(SUPPLIED DATA Opens)
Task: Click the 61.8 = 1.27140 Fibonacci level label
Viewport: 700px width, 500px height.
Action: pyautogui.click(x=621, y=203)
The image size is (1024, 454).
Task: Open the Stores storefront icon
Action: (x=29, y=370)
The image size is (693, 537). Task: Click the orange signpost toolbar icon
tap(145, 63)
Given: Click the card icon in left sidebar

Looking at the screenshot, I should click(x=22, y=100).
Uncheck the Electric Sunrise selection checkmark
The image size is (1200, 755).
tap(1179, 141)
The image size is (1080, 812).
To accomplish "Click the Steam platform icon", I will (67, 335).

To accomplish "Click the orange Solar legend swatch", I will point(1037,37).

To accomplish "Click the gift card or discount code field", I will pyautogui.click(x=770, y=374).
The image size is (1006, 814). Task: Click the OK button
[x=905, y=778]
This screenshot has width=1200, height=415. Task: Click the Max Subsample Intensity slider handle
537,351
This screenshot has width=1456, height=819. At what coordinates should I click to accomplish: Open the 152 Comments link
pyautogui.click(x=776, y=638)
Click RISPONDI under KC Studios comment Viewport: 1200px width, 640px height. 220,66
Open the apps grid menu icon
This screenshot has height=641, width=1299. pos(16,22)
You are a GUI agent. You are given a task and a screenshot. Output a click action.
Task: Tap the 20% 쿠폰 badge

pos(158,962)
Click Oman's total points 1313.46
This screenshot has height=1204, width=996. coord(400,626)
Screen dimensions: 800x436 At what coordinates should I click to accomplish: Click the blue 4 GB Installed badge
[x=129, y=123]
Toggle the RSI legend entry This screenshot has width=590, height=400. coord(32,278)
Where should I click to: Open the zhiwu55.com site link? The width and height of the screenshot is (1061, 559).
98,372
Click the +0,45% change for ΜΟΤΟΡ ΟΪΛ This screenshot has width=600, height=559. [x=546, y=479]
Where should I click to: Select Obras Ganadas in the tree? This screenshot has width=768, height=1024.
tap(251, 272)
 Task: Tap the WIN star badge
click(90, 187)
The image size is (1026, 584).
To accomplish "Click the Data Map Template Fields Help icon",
(SUPPLIED DATA Closes)
▸ **DESCRIPTION OF THE TASK**
For every line of the listing, produce an identical copy.

▸ **RESPONSE FOR THIS EXERCISE**
Task: Click the 61.8 = 1.27140 Fibonacci level label
Viewport: 700px width, 500px height.
Action: pyautogui.click(x=621, y=203)
The image size is (1024, 454).
Task: Open the Stores storefront icon
Action: (x=29, y=370)
The image size is (693, 537). Task: Click the orange signpost toolbar icon
tap(145, 63)
Given: Click the card icon in left sidebar

Looking at the screenshot, I should click(x=22, y=100).
Uncheck the Electric Sunrise selection checkmark
The image size is (1200, 755).
tap(1179, 141)
The image size is (1080, 812).
To accomplish "Click the Steam platform icon", I will (67, 335).

To accomplish "Click the orange Solar legend swatch", I will point(1037,37).

To accomplish "Click the gift card or discount code field", I will pyautogui.click(x=770, y=374).
The image size is (1006, 814). Task: Click the OK button
[x=905, y=778]
This screenshot has width=1200, height=415. Task: Click the Max Subsample Intensity slider handle
537,351
This screenshot has width=1456, height=819. At what coordinates should I click to accomplish: Open the 152 Comments link
pyautogui.click(x=776, y=638)
Click RISPONDI under KC Studios comment Viewport: 1200px width, 640px height. 220,66
Open the apps grid menu icon
This screenshot has height=641, width=1299. pos(16,22)
You are a GUI agent. You are given a task and a screenshot. Output a click action.
Task: Tap the 20% 쿠폰 badge

pos(158,962)
Click Oman's total points 1313.46
This screenshot has height=1204, width=996. coord(400,626)
Screen dimensions: 800x436 At what coordinates should I click to accomplish: Click the blue 4 GB Installed badge
[x=129, y=123]
Toggle the RSI legend entry This screenshot has width=590, height=400. coord(32,278)
Where should I click to: Open the zhiwu55.com site link? The width and height of the screenshot is (1061, 559).
98,372
Click the +0,45% change for ΜΟΤΟΡ ΟΪΛ This screenshot has width=600, height=559. [x=546, y=479]
Where should I click to: Select Obras Ganadas in the tree? This screenshot has width=768, height=1024.
tap(251, 272)
 Task: Tap the WIN star badge
click(90, 187)
The image size is (1026, 584).
To accomplish "Click the Data Map Template Fields Help icon",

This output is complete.